Wherein, the mark on the left side of each neural network structural layer graph represents the size of an output characteristic diagram of the network structure: the feature map width x the feature map height x the number of feature map channels.
Detailed Description
To further illustrate the features of the present invention, refer to the following detailed description of the invention and the accompanying drawings. The drawings are for reference and illustration purposes only and are not intended to limit the scope of the present disclosure.
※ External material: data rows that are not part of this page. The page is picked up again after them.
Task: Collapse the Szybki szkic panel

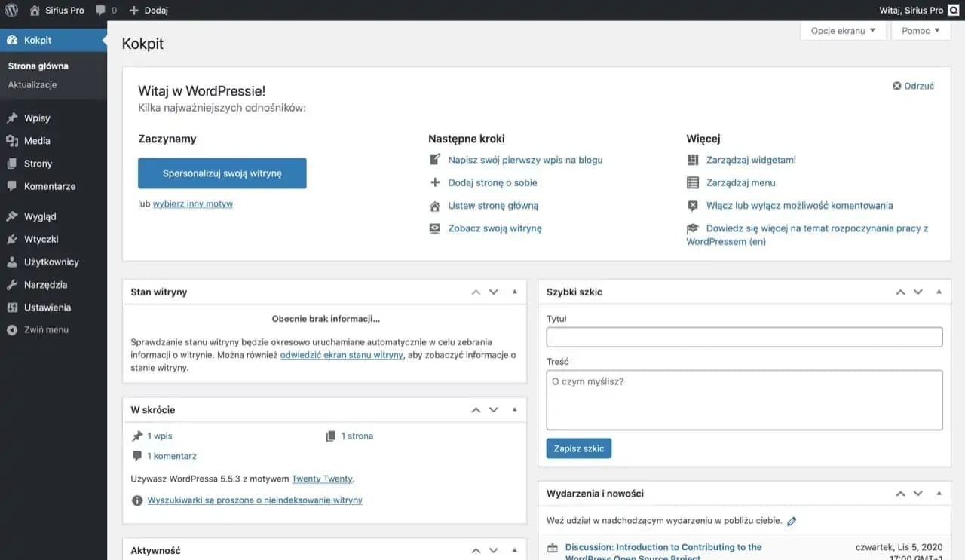Action: [939, 292]

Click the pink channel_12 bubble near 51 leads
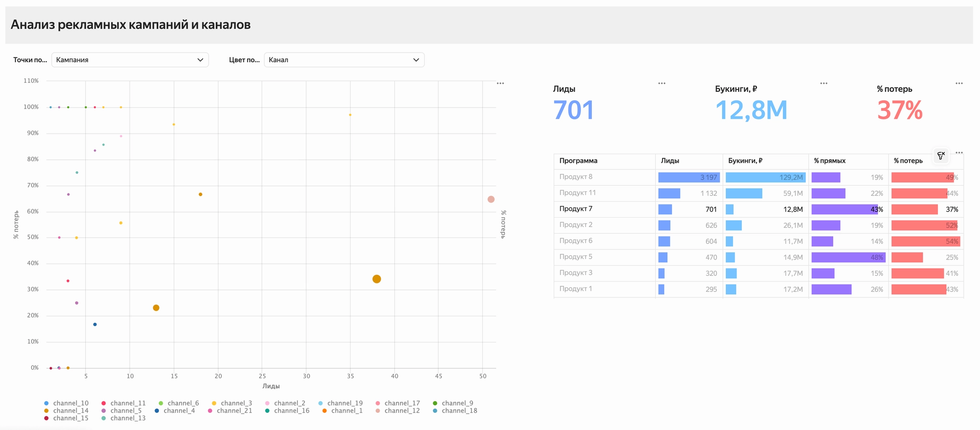491,199
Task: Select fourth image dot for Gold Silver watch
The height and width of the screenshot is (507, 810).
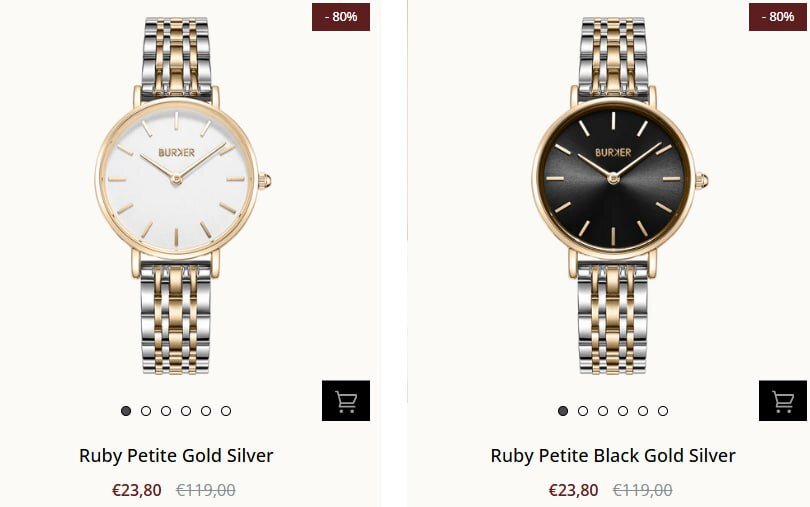Action: (186, 411)
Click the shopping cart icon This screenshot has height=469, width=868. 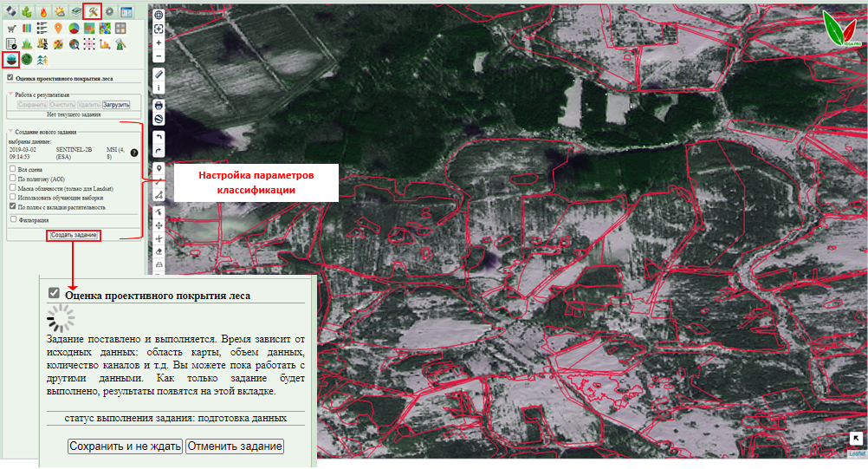pyautogui.click(x=11, y=29)
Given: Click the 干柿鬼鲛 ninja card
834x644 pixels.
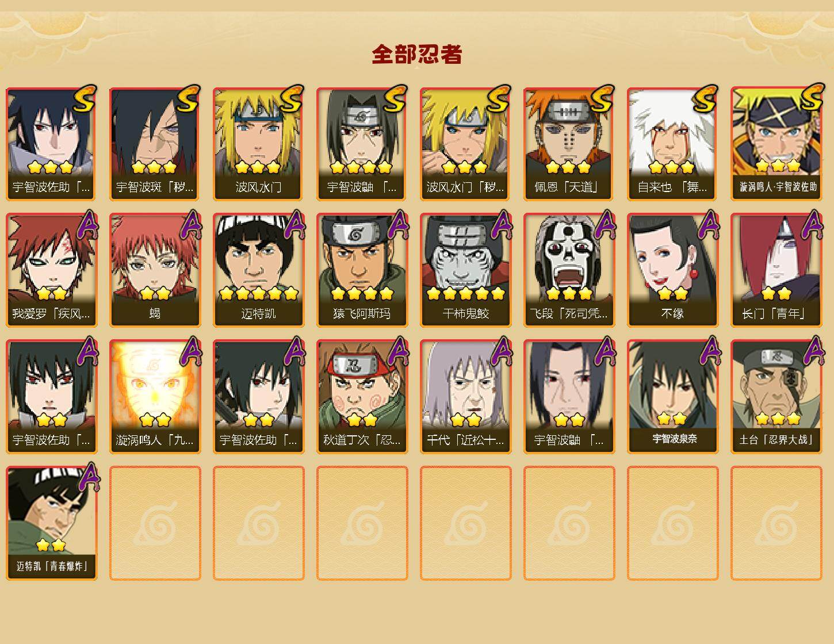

The embodiment is suitable for all multi-target tracking scenes, and for convenience of description, the multi-target tracking method takes the multi-target tracking of pedestrians as an example for description. The embodiment discloses a target tracking method based on a depth optical flow, which comprises the following steps:
s1, designing a deep neural network model:
the deep neural network model designed by the invention has the main function of directly completing the detection and tracking of the pedestrian target in each frame of image by means of the deep neural network model with a fusion mechanism, and the whole pedestrian tracking system has higher operation speed, fewer error sources and more robust tracking effect because the steps of pedestrian detection and positioning, pedestrian correlation matching and the like are not distinguished intentionally. The present invention uses a Convolutional Neural Network (CNN), which defines some terms for convenience of describing the present invention: feature resolution refers to feature height x feature width, feature size refers to feature width x feature height x number of feature channels, kernel size refers to kernel width x kernel height, and span refers to width span x height span, and each convolutional layer is followed by a bulk normalization layer and a nonlinear activation layer.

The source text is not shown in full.